Human Knowledge Integrated Multi-modal Learning for Single Source Domain Generalization¶

CVPR 2026 Medical Imaging Single source domain generalization vision-language model causal coverage conformal inference diabetic retinopathy LoRA fine-tuning MedGemma

Conference: CVPR 2026 arXiv: 2603.12369 Code: IMPACTLabASU/GenEval Area: Medical Imaging Keywords: Single source domain generalization, vision-language model, causal coverage, conformal inference, diabetic retinopathy, LoRA fine-tuning, MedGemma

TL;DR¶

This paper proposes GenEval, which quantifies causal coverage gaps via a Domain Conformal Bound (DCB), distills human expert knowledge, and integrates it with a medical VLM (MedGemma-4B) through LoRA fine-tuning for single source domain generalization (SDG), achieving substantial gains over baselines on DR grading and seizure onset zone (SOZ) detection.

Background & Motivation¶

Domain generalization challenge: Medical image classifiers suffer severe performance degradation under cross-domain deployment.

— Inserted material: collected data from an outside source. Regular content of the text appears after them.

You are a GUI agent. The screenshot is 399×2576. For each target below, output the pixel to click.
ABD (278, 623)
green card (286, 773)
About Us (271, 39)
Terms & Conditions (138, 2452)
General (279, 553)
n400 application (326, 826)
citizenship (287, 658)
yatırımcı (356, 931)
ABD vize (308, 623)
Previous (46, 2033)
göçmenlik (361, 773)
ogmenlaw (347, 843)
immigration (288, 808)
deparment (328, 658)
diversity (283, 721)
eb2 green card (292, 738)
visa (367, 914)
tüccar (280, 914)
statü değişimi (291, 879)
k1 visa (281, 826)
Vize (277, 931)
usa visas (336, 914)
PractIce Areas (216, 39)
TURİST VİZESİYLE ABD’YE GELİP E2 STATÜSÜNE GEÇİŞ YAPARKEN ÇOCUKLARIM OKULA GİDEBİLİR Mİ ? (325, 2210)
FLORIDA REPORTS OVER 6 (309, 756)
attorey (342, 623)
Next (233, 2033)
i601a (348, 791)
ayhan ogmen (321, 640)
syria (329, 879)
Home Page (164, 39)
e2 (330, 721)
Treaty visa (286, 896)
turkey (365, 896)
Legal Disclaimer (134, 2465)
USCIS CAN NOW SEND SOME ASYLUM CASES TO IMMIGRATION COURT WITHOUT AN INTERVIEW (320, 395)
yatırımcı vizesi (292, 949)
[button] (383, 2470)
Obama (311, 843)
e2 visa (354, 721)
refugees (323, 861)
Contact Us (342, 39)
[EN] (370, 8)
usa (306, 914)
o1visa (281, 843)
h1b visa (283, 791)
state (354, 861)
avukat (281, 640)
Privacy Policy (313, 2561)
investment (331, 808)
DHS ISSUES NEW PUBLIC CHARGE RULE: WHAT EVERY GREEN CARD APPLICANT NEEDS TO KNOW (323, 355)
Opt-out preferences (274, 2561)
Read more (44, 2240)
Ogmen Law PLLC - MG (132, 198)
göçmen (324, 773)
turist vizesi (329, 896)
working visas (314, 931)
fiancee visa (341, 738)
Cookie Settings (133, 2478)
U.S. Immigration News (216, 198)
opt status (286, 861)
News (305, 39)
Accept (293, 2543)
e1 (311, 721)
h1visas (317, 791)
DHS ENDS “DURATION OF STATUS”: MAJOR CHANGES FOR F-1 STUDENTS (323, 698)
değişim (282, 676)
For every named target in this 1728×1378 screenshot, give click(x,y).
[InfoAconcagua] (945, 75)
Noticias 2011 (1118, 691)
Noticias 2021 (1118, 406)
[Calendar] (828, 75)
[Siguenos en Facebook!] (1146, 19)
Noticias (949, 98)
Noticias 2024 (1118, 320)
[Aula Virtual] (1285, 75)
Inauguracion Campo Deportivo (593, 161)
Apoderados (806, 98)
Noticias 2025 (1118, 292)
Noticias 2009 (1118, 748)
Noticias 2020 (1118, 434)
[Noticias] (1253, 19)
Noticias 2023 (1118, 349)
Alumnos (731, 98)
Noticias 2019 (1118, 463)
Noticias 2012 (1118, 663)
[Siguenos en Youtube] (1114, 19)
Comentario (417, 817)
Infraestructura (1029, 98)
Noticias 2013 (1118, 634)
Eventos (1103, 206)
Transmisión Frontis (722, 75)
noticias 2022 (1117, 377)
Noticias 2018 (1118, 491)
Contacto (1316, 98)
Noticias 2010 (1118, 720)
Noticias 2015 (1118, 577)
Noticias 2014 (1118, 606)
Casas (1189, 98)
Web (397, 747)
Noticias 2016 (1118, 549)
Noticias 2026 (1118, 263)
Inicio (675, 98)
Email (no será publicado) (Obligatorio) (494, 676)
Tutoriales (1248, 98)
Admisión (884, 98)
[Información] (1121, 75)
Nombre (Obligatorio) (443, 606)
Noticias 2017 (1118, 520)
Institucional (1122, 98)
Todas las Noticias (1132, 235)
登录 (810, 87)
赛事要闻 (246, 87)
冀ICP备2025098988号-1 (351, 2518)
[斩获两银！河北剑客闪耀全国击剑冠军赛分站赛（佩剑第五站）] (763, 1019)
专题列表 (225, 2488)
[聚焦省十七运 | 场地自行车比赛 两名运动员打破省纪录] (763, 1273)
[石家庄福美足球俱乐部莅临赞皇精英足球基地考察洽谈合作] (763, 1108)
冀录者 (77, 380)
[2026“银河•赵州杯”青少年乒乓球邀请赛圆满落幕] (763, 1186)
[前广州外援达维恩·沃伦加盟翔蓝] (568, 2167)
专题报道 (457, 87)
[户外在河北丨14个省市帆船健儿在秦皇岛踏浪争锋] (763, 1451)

Existing DG methods fail to consistently and significantly outperform ERM on DR grading (e.g., SPSD-ViT surpasses ERM-ViT by only 1.3%, \(p=0.09\), not significant).

SDG is more challenging: Clinical settings often provide only a single source of training data, making SDG harder than multi-domain generalization (MDG), with SOTA methods performing even worse.

Missing causal coverage: Causal factor gaps exist across domains—e.g., EyePACS contains neovascularization markers absent in Messidor, causing models trained on Messidor to misclassify EyePACS samples.

Lack of causal coverage quantification: Domain generalization theoretically requires both causal coverage and source risk minimization, yet no objective method previously existed to quantify the degree of causal coverage.

Human knowledge is valuable but ambiguous: Domain experts possess knowledge that can bridge causal gaps, but this knowledge is qualitative and ambiguous (e.g., microaneurysms vs. venous hemorrhage are easily confused), necessitating quantification and refinement.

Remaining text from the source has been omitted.